Closures with Named and Explicitly Typed Parameters Return Value

The most verbose syntax for a closure specifies the parameters along with their types and the return type of the closure.

{(param: Type) -> ReturnType in expression_using_params}    

examples:

[3, 4, 5].map({(val: Int) -> Int in val * 2})                     //> [6, 8, 10]    

[1, 2, 3].reduce(0, {(acc: Int, val: Int) -> Int in acc + val})   //> 6

As everything is explicit, you can assign each of these to a constant with let:

let timesTwo = {(val: Int) -> Int in val * 2}
[3, 4, 5].map(timesTwo)       //> [6, 8, 10]    
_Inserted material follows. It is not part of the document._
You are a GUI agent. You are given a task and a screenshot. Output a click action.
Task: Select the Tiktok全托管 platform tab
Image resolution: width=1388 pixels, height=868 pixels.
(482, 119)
let sumOf = {(acc: Int, val: Int) -> Int in acc + val}
[1, 2, 3].reduce(0, sumOf)    //> 6

Closures with Named Parameters and Implicit Types

If you’re using your closures as inline parameters to a function, the types can be inferred so you don’t need to explicitly set them.

{(params) in expression_using_params}

examples:

[3, 4, 5].map({(val) in val * 2})                 //> [6, 8, 10]

[1, 2, 3].reduce(0, {(acc, val) in acc + val})    //> 6

Closures with Positionally Named Parameters

If you don’t care about naming your variables for clarity, you can just use 0-based positional arguments (similar to shell script positional args).

[3, 4, 5].map({$0 * 2})           //> [6, 8, 10]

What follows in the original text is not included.